• _Passage_:

•••••

# GM Powerglide and VR6



## BmF Tech. (Oct 21, 2004)

curious if anyone has been able to mount a powerglide to a 24V VR6, i'm looking into doing that and have searched around but i couldn't find if anyones tried or not, if they were sucessful and what was involved. Anyhelp like diagrams for the tranny bell housing and input shaft would be appreciated. Also if someone has the diagrams for the 2.8L VR 24V block and crank that would be appreciated.
I really don't want to use the audi tranny, so any help would be great.
Yes i am building a rear wheel drive VW, big turbo. Enough said.


----------



## need_a_VR6 (May 19, 1999)

*Re: GM Powerglide and VR6 (BmF Tech.)*

2008cc is going to be using a glide and a 12v VR6 soon.. I think he has it figured out, or at least has a place for the adapter/converter. Hit him up.


----------



## antichristonwheels (Jun 14, 2001)

*Re: GM Powerglide and VR6 (BmF Tech.)*

Matrix had a race Rabbit truck in their shop with longitudianally mounted VR6 into a glide and a 9" rear end. So, it seems it can be done.


----------



## bobqzzi (Sep 24, 2003)

*Re: GM Powerglide and VR6 (BmF Tech.)*


_Quote, originally posted by *BmF Tech.* »_curious if anyone has been able to mount a powerglide to a 24V VR6, i'm looking into doing that and have searched around but i couldn't find if anyones tried or not, if they were sucessful and what was involved. Anyhelp like diagrams for the tranny bell housing and input shaft would be appreciated. Also if someone has the diagrams for the 2.8L VR 24V block and crank that would be appreciated.
I really don't want to use the audi tranny, so any help would be great.
Yes i am building a rear wheel drive VW, big turbo. Enough said. 

Can't help you...but very cool project.


----------



## patatron (Aug 10, 2003)

*Re: GM Powerglide and VR6 (art.clemens)*


_Quote, originally posted by *art.clemens* »_Matrix had a race Rabbit truck in their shop with longitudianally mounted VR6 into a glide and a 9" rear end. So, it seems it can be done.

They do, but it is not very fast.


----------



## yellowslc (Aug 29, 2000)

*Re: GM Powerglide and VR6 (BmF Tech.)*

talk to racecraft fabrication


----------



## vr6swap (Aug 17, 2001)

*Re: GM Powerglide and VR6 (patatron)*


_Quote, originally posted by *patatron* »_
They do, but it is not very fast.
 
Fast or not, I'd like to see some pics...even if it ain't very photogenic.

•••••

• _Supplied material_:
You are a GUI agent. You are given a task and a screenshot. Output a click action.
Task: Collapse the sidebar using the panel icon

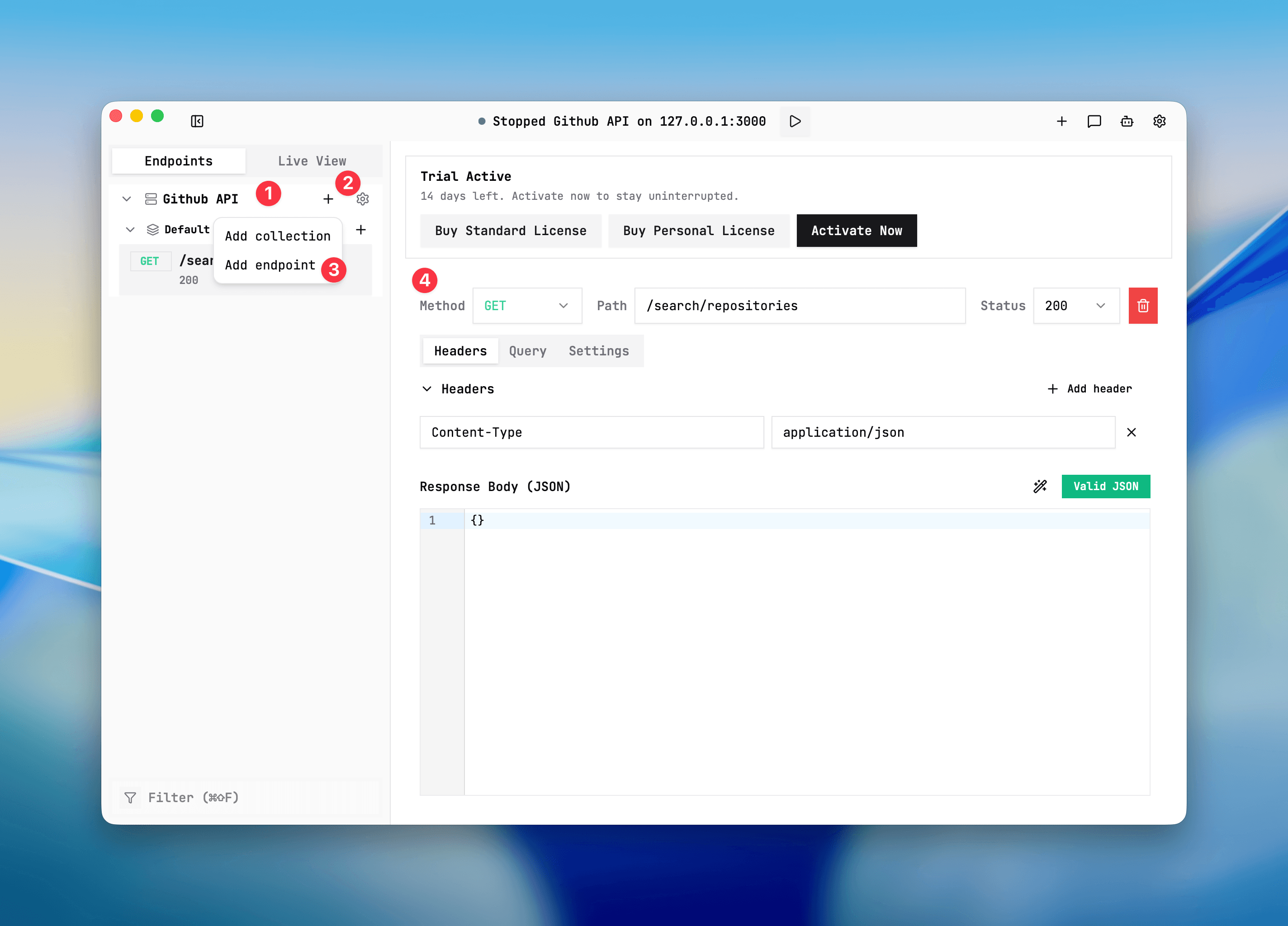point(197,121)
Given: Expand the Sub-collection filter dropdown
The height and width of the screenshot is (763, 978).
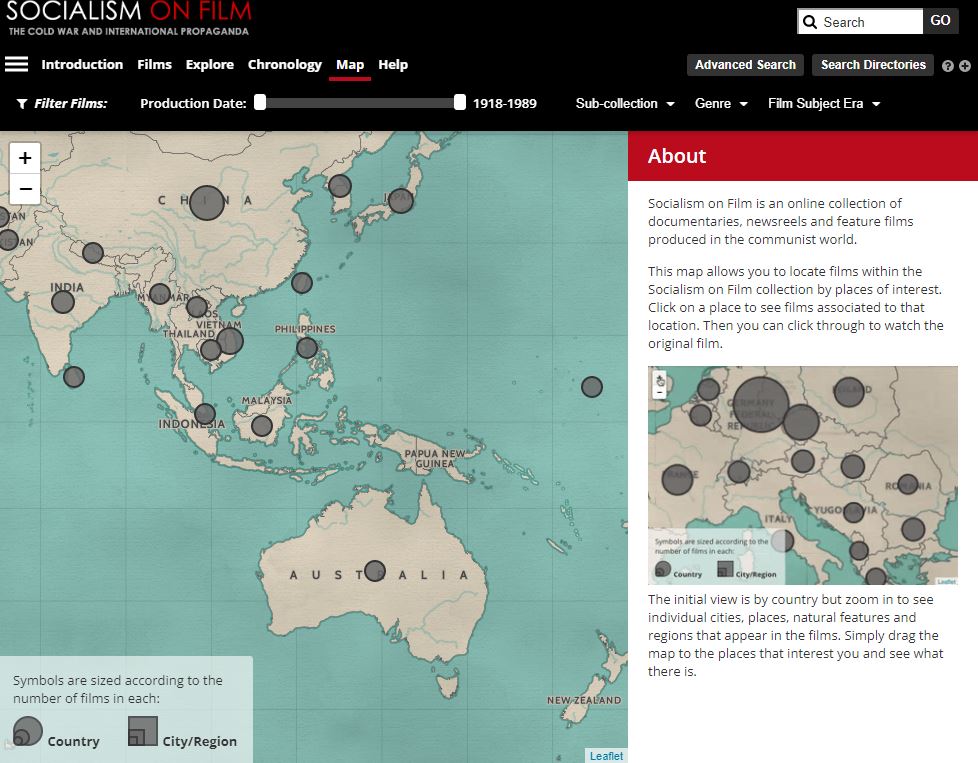Looking at the screenshot, I should point(625,104).
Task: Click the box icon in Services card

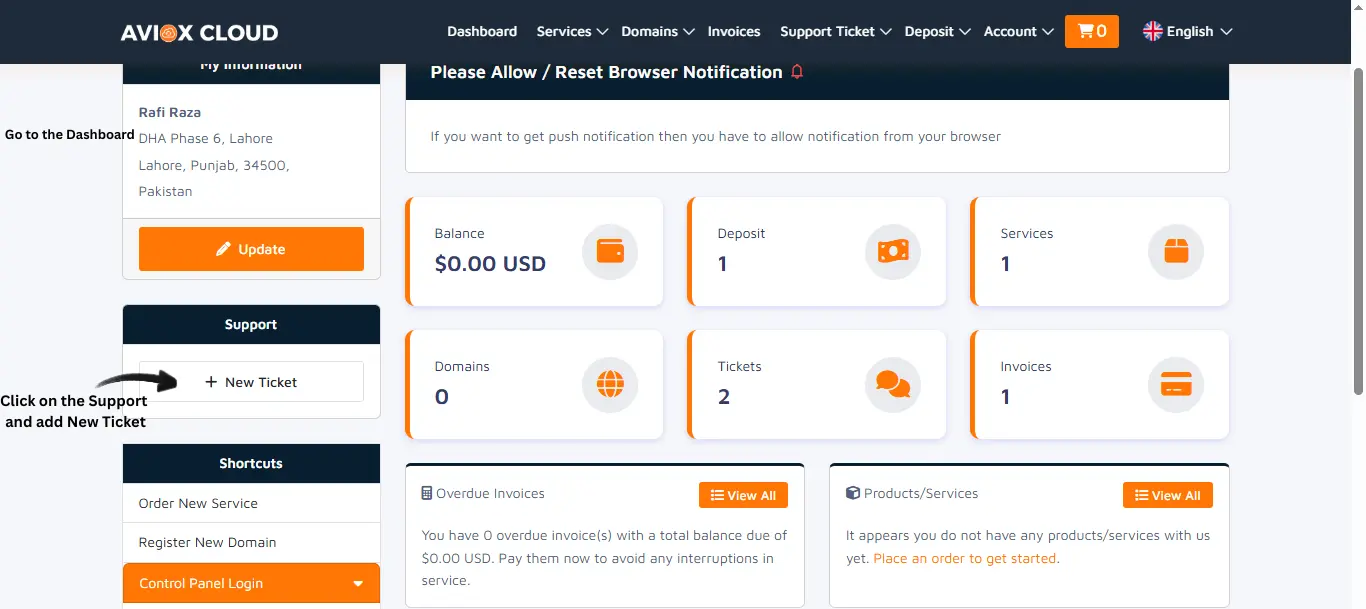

•••••

• _Requests_:
1 – In the forum thread about mounting a Powerglide to a VR6, what kind of rear end did the Matrix race Rabbit truck have?
2 – Extract the part of the Powerglide thread from "## vr6swap (Aug" to "ain't very photogenic.", word for word.
3 – Continue the forum thread on fitting a Powerglide to a VR6 with the next reply after its last post.

• _Responses to the exercise_:
1 – A 9" rear end.

2 –
## vr6swap (Aug 17, 2001)

*Re: GM Powerglide and VR6 (patatron)*


_Quote, originally posted by *patatron* »_
They do, but it is not very fast.
 
Fast or not, I'd like to see some pics...even if it ain't very photogenic.

3 –
----------



## patatron (Aug 10, 2003)

*Re: GM Powerglide and VR6 (vr6swap)*


----------



## yellerrado (Feb 22, 2002)

*Re: GM Powerglide and VR6 (patatron)*

that setup doesnt seem great... looks like all the motor and trans will be sprung weight... im sure itd make it handle really wierd


----------



## patatron (Aug 10, 2003)

*Re: GM Powerglide and VR6 (yellerrado)*


_Quote, originally posted by *yellerrado* »_that setup doesnt seem great... looks like all the motor and trans will be sprung weight... im sure itd make it handle really wierd

That is out of a dedicated drag car (Or rabbit pick-up in this case).


----------



## [email protected] (Jan 30, 2001)

*Re: GM Powerglide and VR6 (patatron)*


_Quote, originally posted by *patatron* »_That is out of a dedicated drag car (Or rabbit pick-up in this case).

http://www.caddellmotorsports.com/drag_racing.htm
It's Caddell's truck(Jerry and Travis) that they built themselves.
They have basically started this past season with a whole new power setup (3.1L w/ TEC3 that we built for them) as well as playing around with other variables. 
They have been doing a good job of continually decreasing ET's. 
HTH some.
Best regards,
Jeremy
PS--Hi Art!


----------



## Mike Ngo (Sep 7, 2002)

*Re: GM Powerglide and VR6 ([email protected])*


----------



## patatron (Aug 10, 2003)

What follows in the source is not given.